> _TASK OBJECTIVE_
Return the data below in full. Keep each character unchanged.

Stored data:
_ _ _ _ _ _ _

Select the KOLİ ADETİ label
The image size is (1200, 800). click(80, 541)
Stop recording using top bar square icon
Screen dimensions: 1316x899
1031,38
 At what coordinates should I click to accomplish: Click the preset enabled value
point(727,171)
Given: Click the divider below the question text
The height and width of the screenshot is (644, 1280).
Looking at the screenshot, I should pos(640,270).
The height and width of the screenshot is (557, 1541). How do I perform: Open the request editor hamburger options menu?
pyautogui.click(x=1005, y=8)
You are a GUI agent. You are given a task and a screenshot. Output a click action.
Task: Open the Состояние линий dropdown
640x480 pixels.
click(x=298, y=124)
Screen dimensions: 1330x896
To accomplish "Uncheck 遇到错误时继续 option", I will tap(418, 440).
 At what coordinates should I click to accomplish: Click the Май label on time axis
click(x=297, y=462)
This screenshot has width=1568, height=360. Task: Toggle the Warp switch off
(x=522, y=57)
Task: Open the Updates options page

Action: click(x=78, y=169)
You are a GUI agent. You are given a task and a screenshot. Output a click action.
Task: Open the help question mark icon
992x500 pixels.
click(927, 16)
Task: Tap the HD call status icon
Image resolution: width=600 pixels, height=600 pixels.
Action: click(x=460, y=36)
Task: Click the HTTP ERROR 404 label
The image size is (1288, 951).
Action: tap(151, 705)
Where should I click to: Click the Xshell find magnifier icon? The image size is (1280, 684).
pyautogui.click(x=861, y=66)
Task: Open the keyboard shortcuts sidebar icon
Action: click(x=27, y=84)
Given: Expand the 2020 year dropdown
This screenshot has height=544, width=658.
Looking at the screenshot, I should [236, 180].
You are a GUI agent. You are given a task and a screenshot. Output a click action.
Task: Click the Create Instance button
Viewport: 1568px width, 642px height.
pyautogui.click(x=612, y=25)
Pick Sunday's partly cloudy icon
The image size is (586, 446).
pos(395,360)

_ _ _ _ _ _ _

> _RESPONSE TO THE TASK_
Select the KOLİ ADETİ label
The image size is (1200, 800). click(80, 541)
Stop recording using top bar square icon
Screen dimensions: 1316x899
1031,38
 At what coordinates should I click to accomplish: Click the preset enabled value
point(727,171)
Given: Click the divider below the question text
The height and width of the screenshot is (644, 1280).
Looking at the screenshot, I should pos(640,270).
The height and width of the screenshot is (557, 1541). How do I perform: Open the request editor hamburger options menu?
pyautogui.click(x=1005, y=8)
You are a GUI agent. You are given a task and a screenshot. Output a click action.
Task: Open the Состояние линий dropdown
640x480 pixels.
click(x=298, y=124)
Screen dimensions: 1330x896
To accomplish "Uncheck 遇到错误时继续 option", I will tap(418, 440).
 At what coordinates should I click to accomplish: Click the Май label on time axis
click(x=297, y=462)
This screenshot has width=1568, height=360. Task: Toggle the Warp switch off
(x=522, y=57)
Task: Open the Updates options page

Action: click(x=78, y=169)
You are a GUI agent. You are given a task and a screenshot. Output a click action.
Task: Open the help question mark icon
992x500 pixels.
click(927, 16)
Task: Tap the HD call status icon
Image resolution: width=600 pixels, height=600 pixels.
Action: click(x=460, y=36)
Task: Click the HTTP ERROR 404 label
The image size is (1288, 951).
Action: tap(151, 705)
Where should I click to: Click the Xshell find magnifier icon? The image size is (1280, 684).
pyautogui.click(x=861, y=66)
Task: Open the keyboard shortcuts sidebar icon
Action: click(x=27, y=84)
Given: Expand the 2020 year dropdown
This screenshot has height=544, width=658.
Looking at the screenshot, I should [236, 180].
You are a GUI agent. You are given a task and a screenshot. Output a click action.
Task: Click the Create Instance button
Viewport: 1568px width, 642px height.
pyautogui.click(x=612, y=25)
Pick Sunday's partly cloudy icon
The image size is (586, 446).
pos(395,360)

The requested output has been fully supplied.